That was the question lawyers, industry stakeholders and federal representatives were asking last week during a House Subcommittee on Capital Markets hearing about the role of self-regulatory organizations. Members of Congress are considering related proposals including the Restoring Accountability in Market Supervision Act, which would transfer the rulemaking, examination and enforcement powers of the Financial Industry Regulatory Authority, a self-regulating industry body, to the Securities and Exchange Commission, greatly curbing FINRA’s influence or possibly even eliminating it. 

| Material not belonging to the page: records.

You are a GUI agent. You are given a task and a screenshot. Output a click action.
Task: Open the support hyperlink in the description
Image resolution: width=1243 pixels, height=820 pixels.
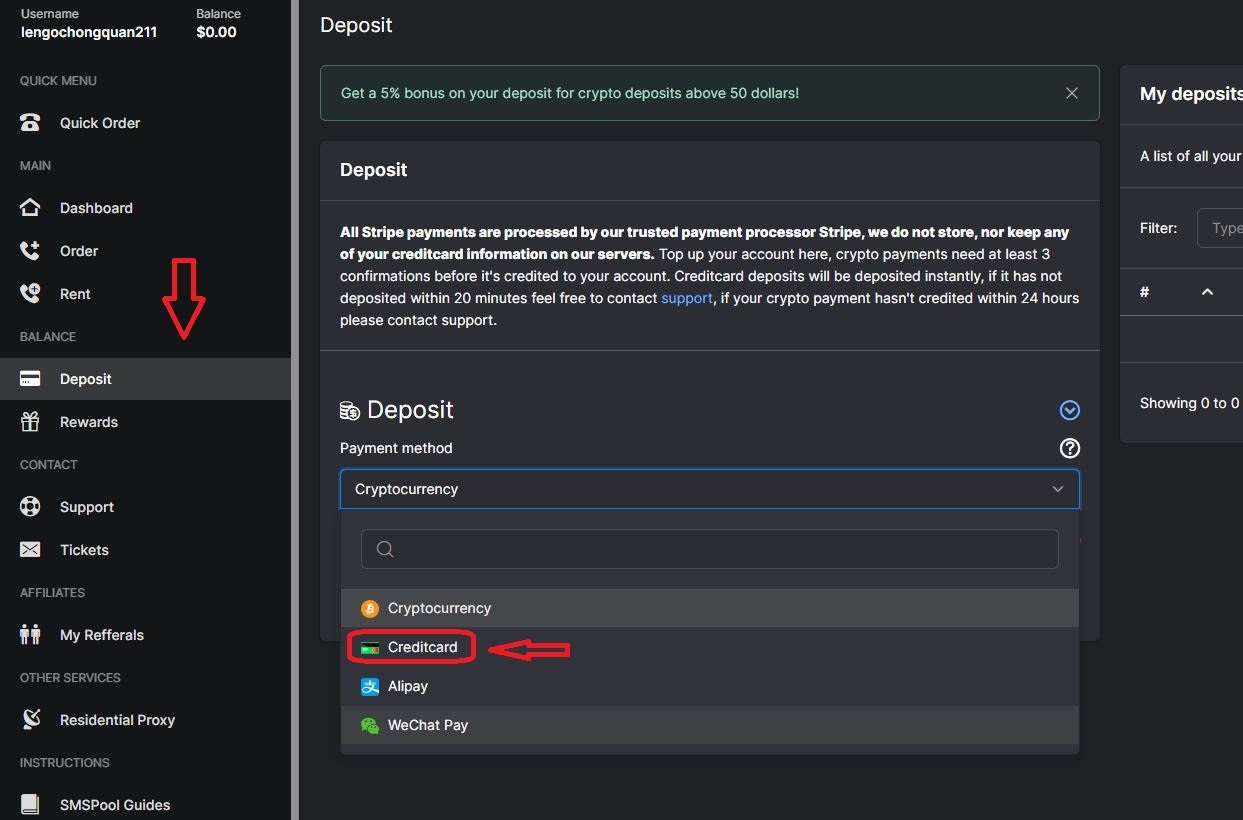(687, 298)
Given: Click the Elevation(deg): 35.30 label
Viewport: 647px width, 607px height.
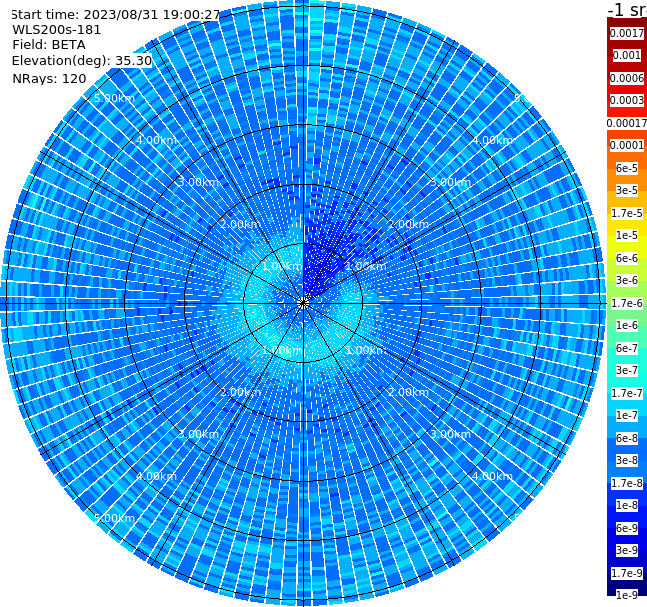Looking at the screenshot, I should click(x=82, y=61).
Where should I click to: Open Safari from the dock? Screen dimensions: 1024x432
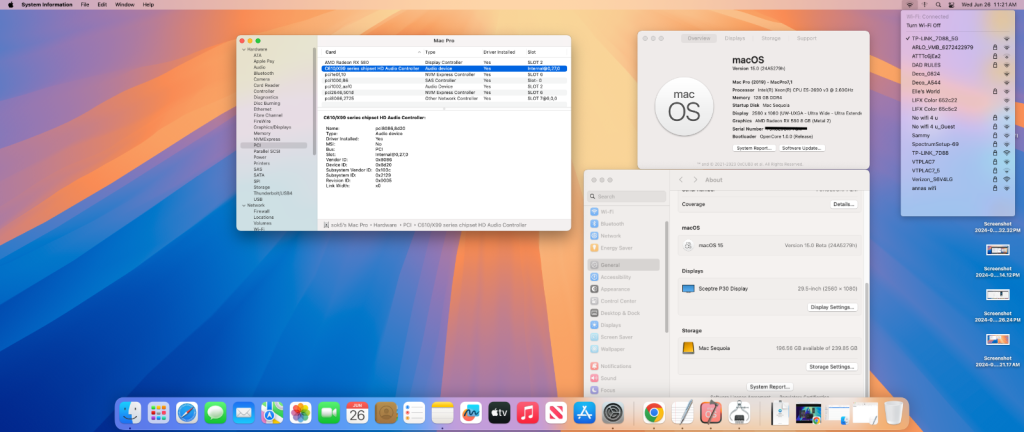click(185, 411)
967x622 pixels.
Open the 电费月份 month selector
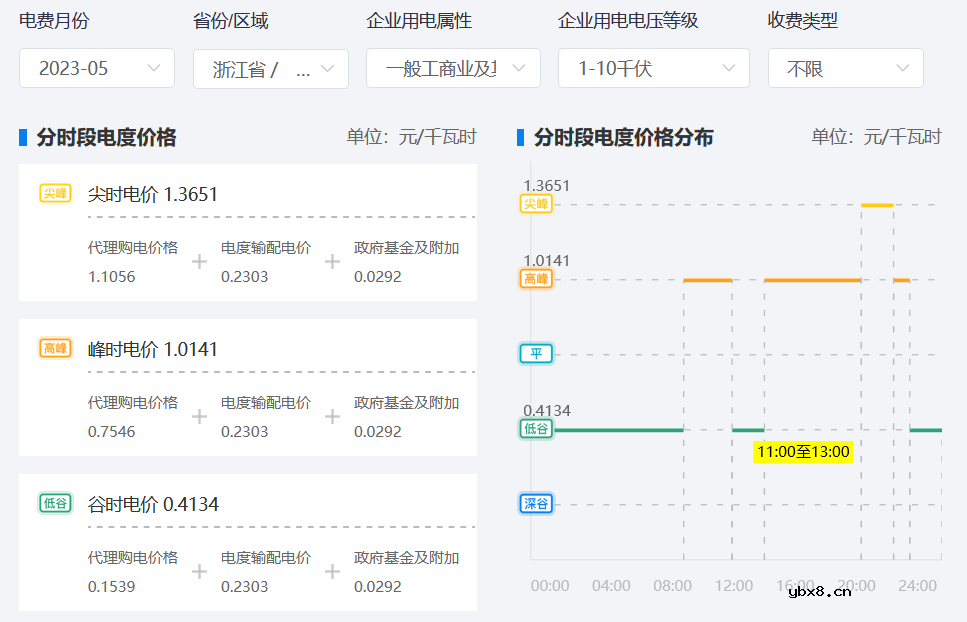pos(96,69)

“When investors sign up for investor retirement savings with a financial advisor, they’re forced into FINRA’s industry-run private justice system,” Rep. Lisa McClain (R-Mich.), who introduced the bill last April, said during the meeting. The proposal was referred to the House Financial Services Committee and has seen little action since. McClain added that she disagrees with FINRA’s latest proposals to change its arbitration rules, arguing that it could roll back “investor protections to the 1980s, to a time before the financial crisis, the dotcom bust, or even Black Monday.”

The bigger question may be: Would the SEC be ready? Some policymakers believe bringing those responsibilities under one roof could streamline regulation and reduce duplication, said Jon Glass, partner in the financial crimes advisory practice at professional services firm SolomonEdwards. “At the same time, FINRA conducts thousands of examinations each year and is funded largely through industry fees rather than congressional appropriations,” he said. Moving those responsibilities into the SEC would raise practical questions about resources, capacity and how to maintain the specialized expertise that currently exists, he added.

The Grindstone

Axing FINRA is part of the GOP’s Project 2025, a manifesto of conservative agendas outlined by lobbying group The Heritage Foundation. The think tank calls FINRA “ineffective, costly, opaque, and largely impervious to reform.” While that may sound harsh, many in the industry share similar frustrations, said Larry Shumbres, CEO of wealthtech firm Archive Intel. “What I’ve heard from advisors, broker-dealers and asset managers, is that they would all prefer reporting directly through the SEC than FINRA,” he told Advisor Upside. “There’s less rules and regulations at the SEC level than there is at FINRA, so I think it would be a great thing for the whole industry,” he said.

  • Last year, FINRA filed roughly 2,600 new arbitration cases — slightly more than in 2024 — and it closed almost as many, per FINRA data.
  • Meanwhile, the SEC brought roughly 90 enforcement actions to advisors and their representatives in fiscal year 2025, down from 130 actions the year prior, according to law firm Sidley.

Can You Handle It? Even with SEC Chair Paul Atkins’ era of deregulation, there’s still the concern that the agency may not have the bandwidth to properly oversee the broker-dealer space, especially given that hundreds of employees left the agency last year. “If they’re not able to go out and enforce, that’s a huge drawback for the everyday investor,” Shumbres said.